Piktochart is a website that allows you to create infographics in an easy way. With its simple and clear style, it’s perfect for small datasets that can be explored from a number of different angles.

I am going to take you through the process of creating an infographic using Piktochart, using a dataset for the top library books borrowed by Londoners last year.

1. Pick your theme

Once you have registered, you will be asked to select from a range of theme options. Some of these are limited to those with a paid-for Pro option, but there is still a wide variety of options available for free. I went for the “FINANCIAL” theme.

Choose a theme

 

 

 

 

 

 

2. Change the style

Once you have picked your theme, it will take you to a page like this, where you have the option to change the style and add a range of graphics, images and charts:

Insert graphics, images and charts

 

 

 

 

If you want to change the colour theme, click on “Style” to be shown a range of possible options.

Colour schemes
Colour schemes

3. Add icons

By clicking on the “Add” tab, you will be able to add graphics and images.

For images, you have the option to pick from Picktochart’s own graphics gallery, or alternatively you can upload your own image. I did one of each: I chose the icon of a woman and uploaded an image of Horrid Henry.

icons Pik5

 

 

 

 

 

 

 

 

Pik6

 

 

 

 

 

 

4. Add the data

By clicking on “Tools” within the “Add” option, you will have to option to insert charts, videos and maps into your Piktochart.

I decided to add two graphs: one percentage bar chart and one pie chart.

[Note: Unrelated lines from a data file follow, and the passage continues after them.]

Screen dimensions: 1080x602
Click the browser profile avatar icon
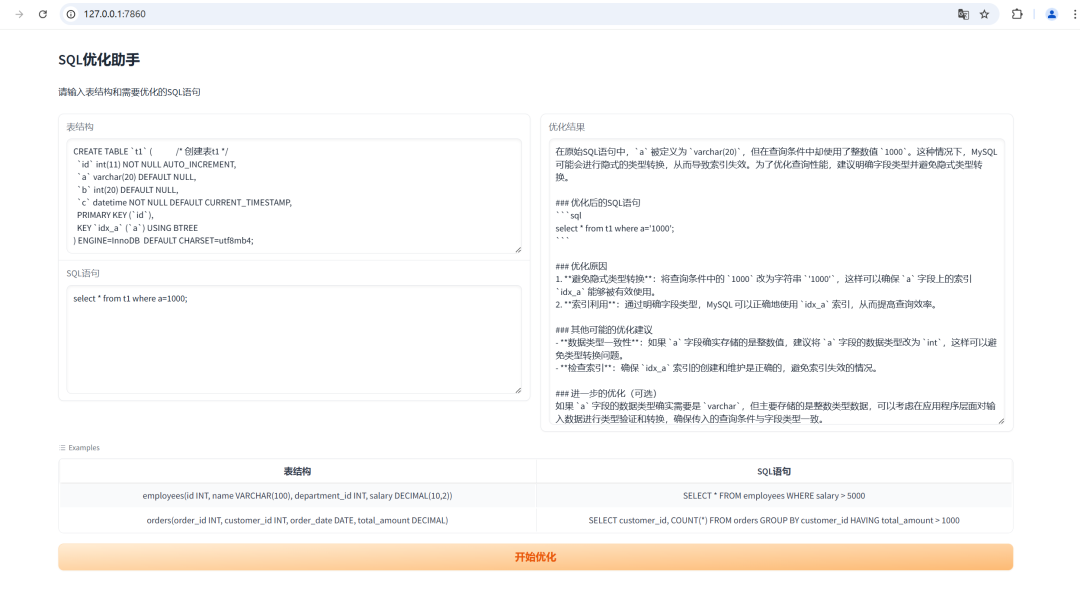1050,14
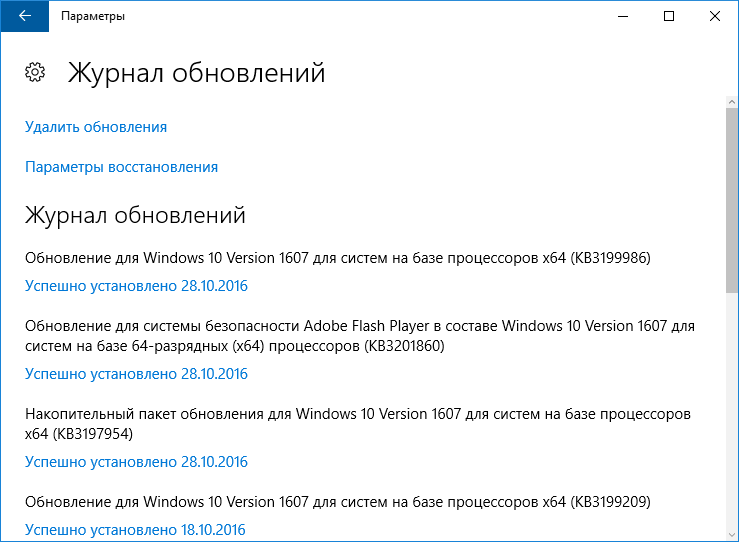Click the Успешно установлено 18.10.2016 link
The height and width of the screenshot is (542, 739).
[135, 530]
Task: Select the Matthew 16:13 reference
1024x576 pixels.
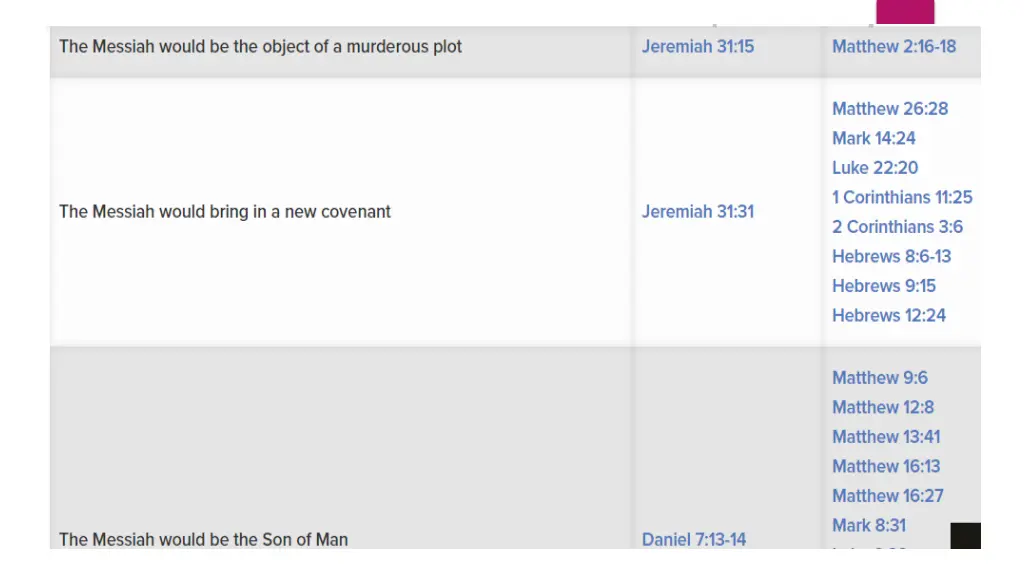Action: [886, 466]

By clicking on the chart icon it brings up a spreadsheet. I wanted to create a chart to show the number of books from each genre that appeared in the top 50, so I created the two columns “Genre” and “Number”.

Chart

 

 

 

 

Because my dataset was so small, I manually inserted the values, but for a larger dataset it would be best to select “Import Data”: this allows you to import from Excel or a Google spreadsheet. The icons down the left hand side allow you to change the type of visualisation, and the words in the “Chart Title” box determine what appears in the grey box at the bottom of the graph.

The next thing I wanted to show was that over half of the top 50 library books were published by just three publishing houses. For this, I created a pie chart:

Pie chart

 

 

 

 

 

5. Publish your Piktochart

Once you have added all the text, images and graphs you want, you can press the “Publish” button in the top left hand corner. This will automatically give you the option to save it as an image which will download to your computer:

Download as an image

 

 

 

 

But to get the actual infographic, you need to select the HTML option. This will generate a link to the published infographic and provide you with the embed code to put into your blog.

Be aware that the embed code cannot be used in the free version of WordPress, so it’s worth using Tumblr instead.